◆ **WHAT YOU ARE ASKED TO DO**
In the entries below, which lines run from the one with "You are a computer-use agent. The" through the one with "Instruction: Click the PA value 48"? Repeat exactly those, both included, and no pictures.

◆ **LISTED ENTRIES**
Content starts
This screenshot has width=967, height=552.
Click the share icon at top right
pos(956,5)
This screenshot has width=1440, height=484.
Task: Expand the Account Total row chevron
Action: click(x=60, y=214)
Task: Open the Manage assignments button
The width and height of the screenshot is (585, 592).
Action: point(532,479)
Content ends
Content starts
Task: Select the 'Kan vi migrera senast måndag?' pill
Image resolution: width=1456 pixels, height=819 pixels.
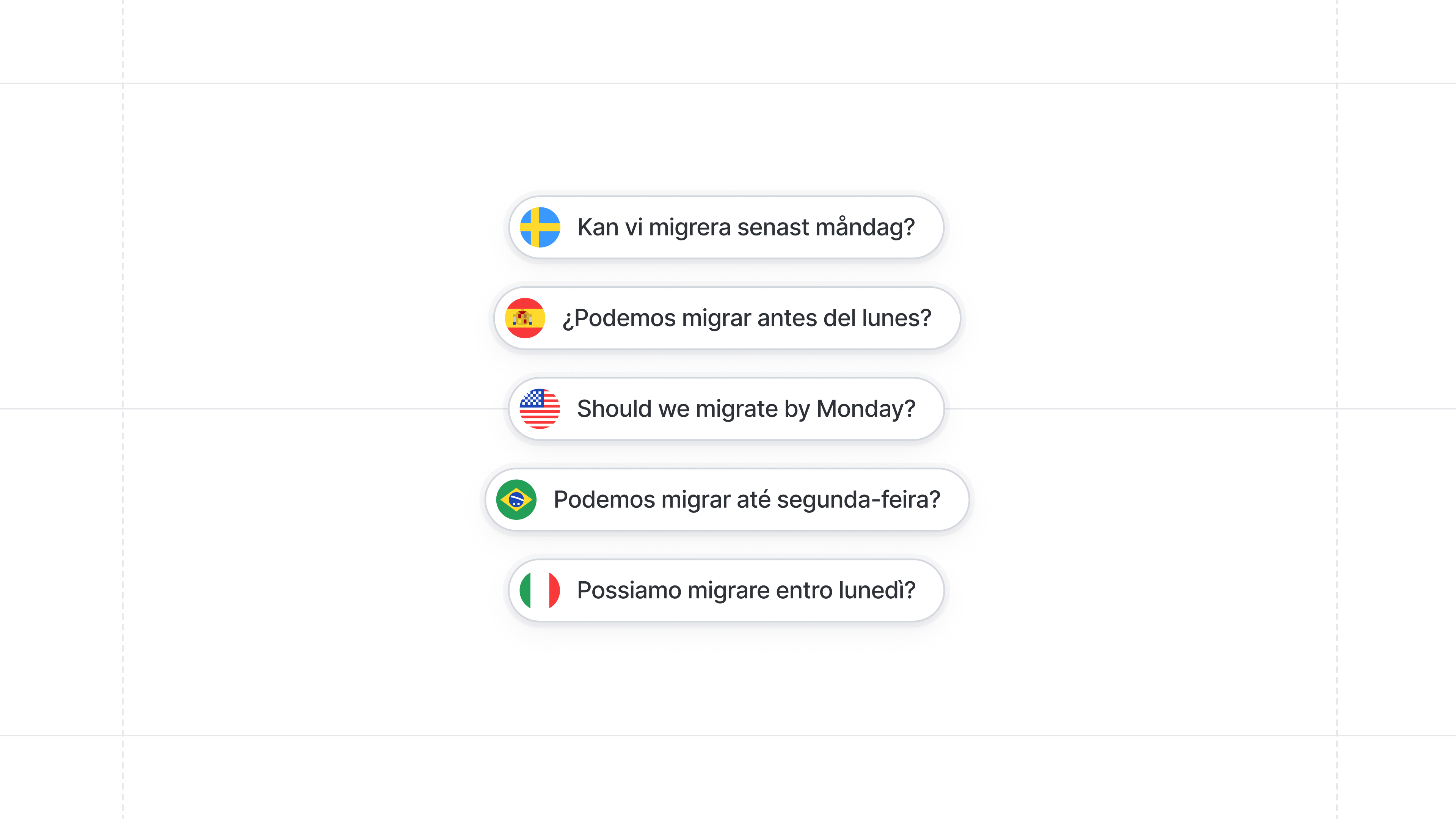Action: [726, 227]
Content ends
Content starts
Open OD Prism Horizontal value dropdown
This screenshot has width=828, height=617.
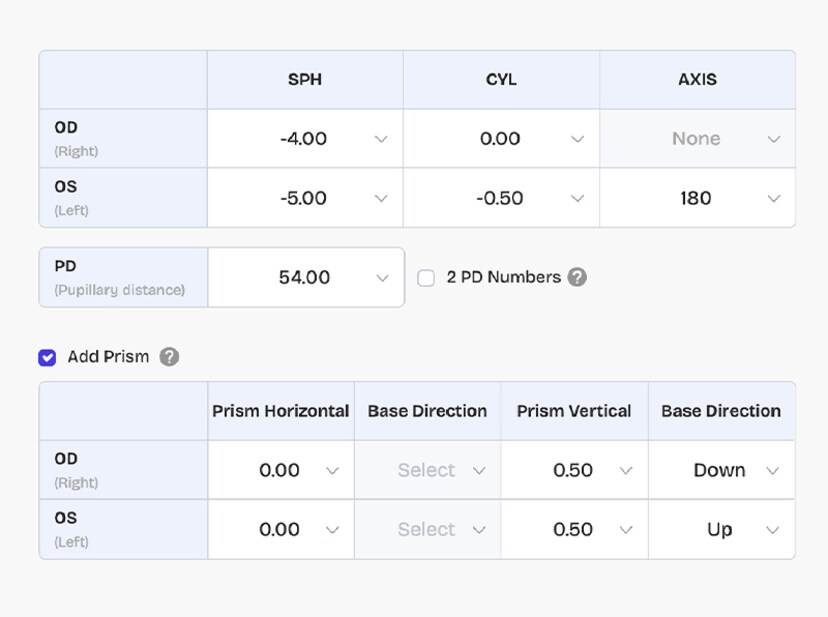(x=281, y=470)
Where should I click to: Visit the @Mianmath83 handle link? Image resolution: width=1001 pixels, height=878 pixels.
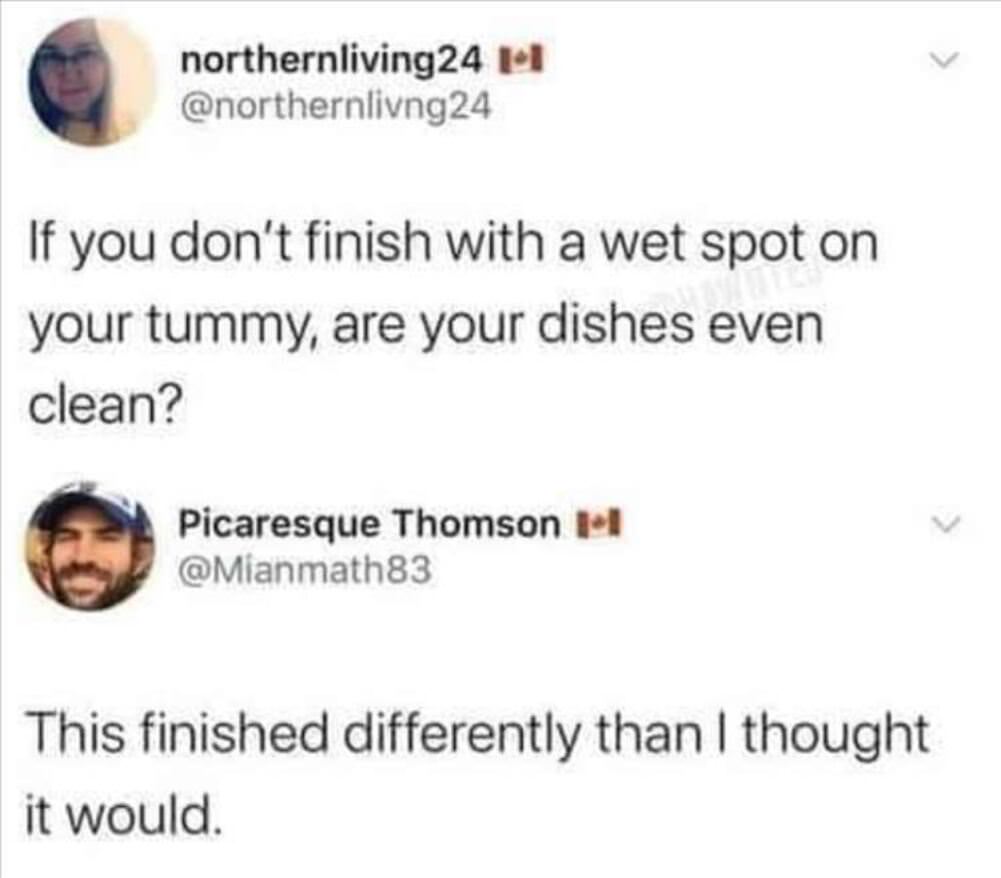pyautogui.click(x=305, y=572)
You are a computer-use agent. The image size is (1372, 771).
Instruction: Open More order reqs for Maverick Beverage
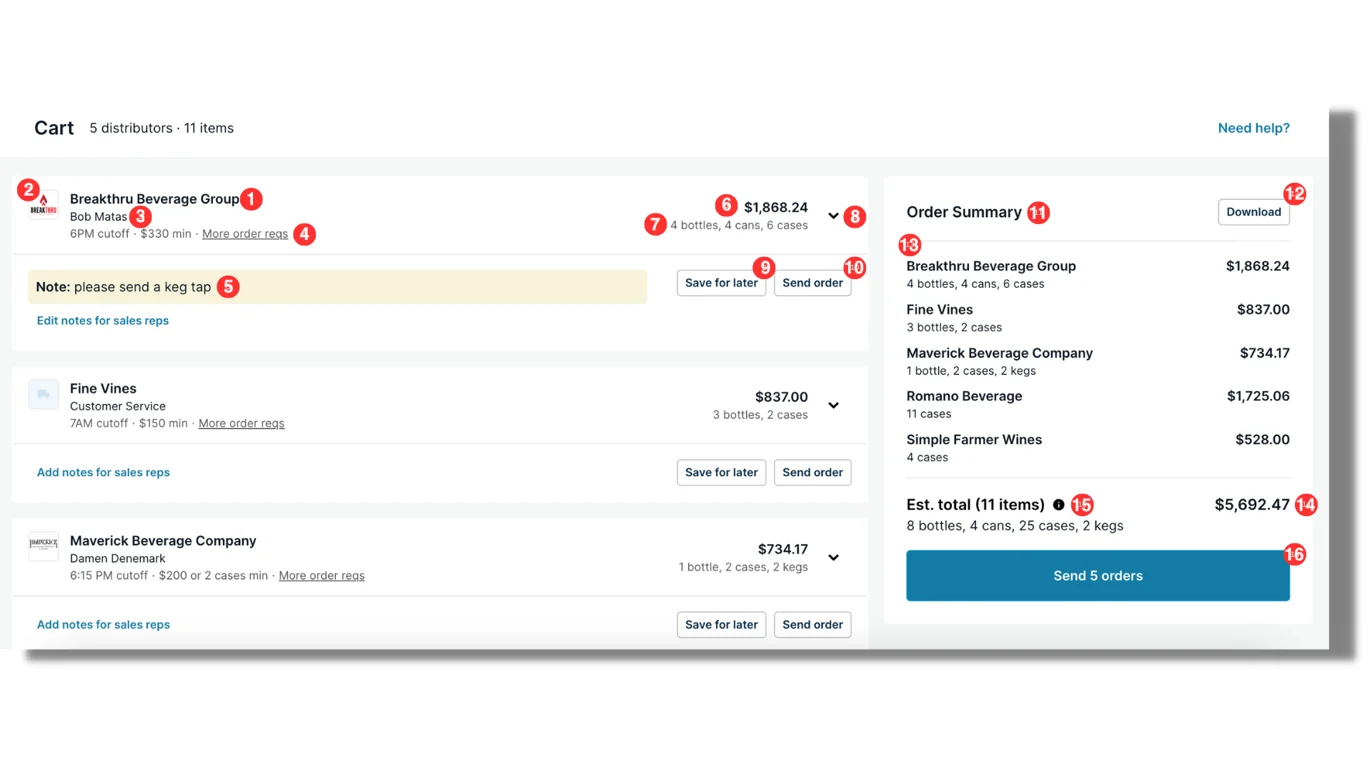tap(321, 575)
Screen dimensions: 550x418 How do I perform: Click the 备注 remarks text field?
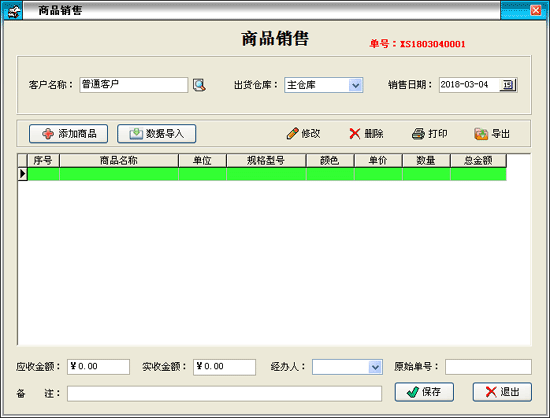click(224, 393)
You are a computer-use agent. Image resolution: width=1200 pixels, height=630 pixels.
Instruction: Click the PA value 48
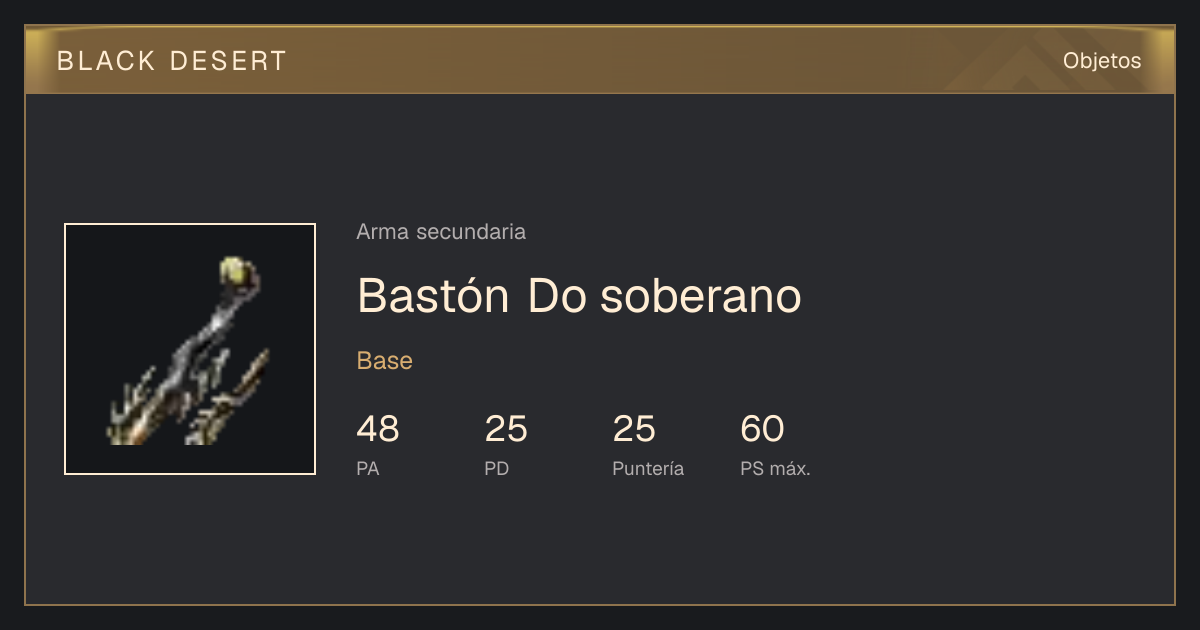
Content ends
◆ **ANSWER FOR THIS EXERCISE**
You are a computer-use agent. The image size is (1372, 771).
Instruction: Open More order reqs for Maverick Beverage
tap(321, 575)
Screen dimensions: 550x418 How do I perform: Click the 备注 remarks text field?
click(224, 393)
You are a computer-use agent. Image resolution: width=1200 pixels, height=630 pixels.
Instruction: Click the PA value 48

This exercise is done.